Tim Bernhardt, known professionally as Satin Jackets, is a German electronic music producer. He typically makes Nu-disco and Deep House music. He is known for his 2013 single "You Make Me Feel Good".

==Biography==
Tim Bernhardt's musical career began in the late 1990s under various pseudonyms and in bands including Headphonism, Jeronimo, and Metrosoul. He achieved initial success with the band Lorenzo, founded with Joachim Schäfer in Dortmund and later joined by Linda Mathews.

Bernhardt returned in 2011 with Satin Jackets, exploring disco and inspired by Nile Rodgers of Chic and Trevor Horn.

Bernhardt achieved wider recognition with his 2013 single "You Make Me Feel Good". Vice described Bernhardt's music as "super sexy, irresistible house filled with a summer vibe".

In 2016, the album Panorama Pacifico was released, featuring Bernhardt's previous hits and adding vocals from Scavenger Hunt, NTEIBINT, and Marble Sounds, among others. Satin Jackets then became a major figure in the Nu-disco genre, totalling over 30 million streams on streaming platforms.

In 2019, Bernhardt released his second album, Solar Nights. This included collaborations with Panama, David Harks, Niya Wells, Emma Brammer & Anduze. Bernhardt described it as a refinement of his style: "Satin Jacket, but in 3D."

At the same time, Satin Jackets founded the band runSQ with the duo Blank & Jones.

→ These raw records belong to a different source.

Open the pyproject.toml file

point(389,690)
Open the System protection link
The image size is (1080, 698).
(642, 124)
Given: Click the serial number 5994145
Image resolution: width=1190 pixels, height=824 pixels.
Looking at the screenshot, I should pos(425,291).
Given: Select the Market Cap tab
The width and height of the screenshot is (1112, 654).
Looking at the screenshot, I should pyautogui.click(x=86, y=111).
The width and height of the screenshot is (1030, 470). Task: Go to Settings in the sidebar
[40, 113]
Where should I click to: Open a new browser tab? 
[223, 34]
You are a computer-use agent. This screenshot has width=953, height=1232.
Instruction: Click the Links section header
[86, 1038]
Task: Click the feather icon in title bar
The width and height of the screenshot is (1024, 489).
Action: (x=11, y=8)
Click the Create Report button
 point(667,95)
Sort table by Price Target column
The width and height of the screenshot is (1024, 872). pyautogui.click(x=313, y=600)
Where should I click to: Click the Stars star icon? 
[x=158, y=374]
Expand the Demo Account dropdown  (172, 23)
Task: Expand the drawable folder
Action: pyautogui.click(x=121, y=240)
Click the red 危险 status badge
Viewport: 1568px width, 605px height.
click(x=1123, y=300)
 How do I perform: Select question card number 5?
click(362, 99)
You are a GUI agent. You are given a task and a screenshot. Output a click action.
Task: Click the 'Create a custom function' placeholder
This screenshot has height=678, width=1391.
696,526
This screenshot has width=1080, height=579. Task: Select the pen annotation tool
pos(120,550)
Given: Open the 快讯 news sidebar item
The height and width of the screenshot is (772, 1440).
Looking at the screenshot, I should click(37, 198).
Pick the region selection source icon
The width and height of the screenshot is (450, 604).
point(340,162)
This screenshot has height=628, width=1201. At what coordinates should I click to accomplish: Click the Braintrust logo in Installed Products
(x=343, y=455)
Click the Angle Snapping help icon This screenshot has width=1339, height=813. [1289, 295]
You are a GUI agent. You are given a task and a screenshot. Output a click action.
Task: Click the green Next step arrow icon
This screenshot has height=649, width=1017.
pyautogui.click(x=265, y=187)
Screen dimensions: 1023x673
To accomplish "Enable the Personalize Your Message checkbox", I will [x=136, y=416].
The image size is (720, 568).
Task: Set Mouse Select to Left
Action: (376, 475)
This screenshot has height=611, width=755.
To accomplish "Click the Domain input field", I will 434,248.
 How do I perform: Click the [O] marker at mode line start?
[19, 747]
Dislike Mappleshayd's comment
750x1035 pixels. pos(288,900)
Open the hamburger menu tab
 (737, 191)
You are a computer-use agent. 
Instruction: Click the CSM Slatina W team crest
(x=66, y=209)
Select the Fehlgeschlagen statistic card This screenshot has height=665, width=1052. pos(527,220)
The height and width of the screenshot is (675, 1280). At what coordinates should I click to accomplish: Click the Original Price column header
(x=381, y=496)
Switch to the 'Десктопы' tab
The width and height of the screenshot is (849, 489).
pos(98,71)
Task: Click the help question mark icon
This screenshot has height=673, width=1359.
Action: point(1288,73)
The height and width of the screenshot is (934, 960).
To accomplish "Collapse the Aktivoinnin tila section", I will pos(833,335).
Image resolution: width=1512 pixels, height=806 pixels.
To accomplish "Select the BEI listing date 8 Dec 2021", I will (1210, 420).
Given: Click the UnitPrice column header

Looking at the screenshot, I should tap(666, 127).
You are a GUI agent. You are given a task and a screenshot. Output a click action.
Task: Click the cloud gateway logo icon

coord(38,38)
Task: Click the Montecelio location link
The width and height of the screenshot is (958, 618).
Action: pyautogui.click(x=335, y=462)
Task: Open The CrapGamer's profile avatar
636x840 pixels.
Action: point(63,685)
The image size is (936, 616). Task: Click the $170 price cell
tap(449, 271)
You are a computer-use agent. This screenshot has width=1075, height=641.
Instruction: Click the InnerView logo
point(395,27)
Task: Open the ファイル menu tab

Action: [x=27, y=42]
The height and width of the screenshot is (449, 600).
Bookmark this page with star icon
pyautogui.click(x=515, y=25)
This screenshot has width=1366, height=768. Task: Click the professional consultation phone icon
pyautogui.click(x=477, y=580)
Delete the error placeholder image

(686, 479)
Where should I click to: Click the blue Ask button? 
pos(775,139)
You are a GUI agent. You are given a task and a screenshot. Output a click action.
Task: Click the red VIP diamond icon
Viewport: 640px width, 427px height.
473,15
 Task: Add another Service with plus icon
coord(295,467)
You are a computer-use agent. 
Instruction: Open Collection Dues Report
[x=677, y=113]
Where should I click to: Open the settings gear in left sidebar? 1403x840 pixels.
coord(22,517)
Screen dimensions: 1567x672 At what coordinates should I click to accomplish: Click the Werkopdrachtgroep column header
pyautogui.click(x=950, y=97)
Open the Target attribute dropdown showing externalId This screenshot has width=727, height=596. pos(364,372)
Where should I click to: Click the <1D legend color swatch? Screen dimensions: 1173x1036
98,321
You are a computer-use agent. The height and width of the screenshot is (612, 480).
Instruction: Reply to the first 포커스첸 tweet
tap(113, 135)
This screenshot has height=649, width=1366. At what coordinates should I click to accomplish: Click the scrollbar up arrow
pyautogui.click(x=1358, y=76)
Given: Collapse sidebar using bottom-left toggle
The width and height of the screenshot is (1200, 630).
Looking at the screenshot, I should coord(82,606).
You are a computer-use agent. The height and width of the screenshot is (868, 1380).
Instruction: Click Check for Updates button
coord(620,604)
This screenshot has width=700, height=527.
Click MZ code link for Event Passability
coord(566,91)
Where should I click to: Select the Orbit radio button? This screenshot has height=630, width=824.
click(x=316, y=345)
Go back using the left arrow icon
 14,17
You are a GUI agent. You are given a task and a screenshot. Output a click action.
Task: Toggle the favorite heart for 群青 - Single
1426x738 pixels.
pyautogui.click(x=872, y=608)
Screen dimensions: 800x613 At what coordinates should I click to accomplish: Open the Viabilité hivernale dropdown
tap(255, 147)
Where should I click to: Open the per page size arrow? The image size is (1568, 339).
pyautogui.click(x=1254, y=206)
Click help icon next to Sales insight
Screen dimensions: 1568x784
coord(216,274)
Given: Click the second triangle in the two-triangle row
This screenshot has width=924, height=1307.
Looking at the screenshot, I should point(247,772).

Bernhardt says he retreats to a studio in the middle of a German forest to compose. He uses Ableton on an iMac, and various filters and dynamic processors like Elysia and SPL connected to a mixing desk. For his sets, he uses Maschine.

On stage, Bernhardt wears a distinctive mask designed by Australian designer Jason Wood, who also creates visuals for the Eskimo Recordings label. He wishes to be anonymous, including during his own performances.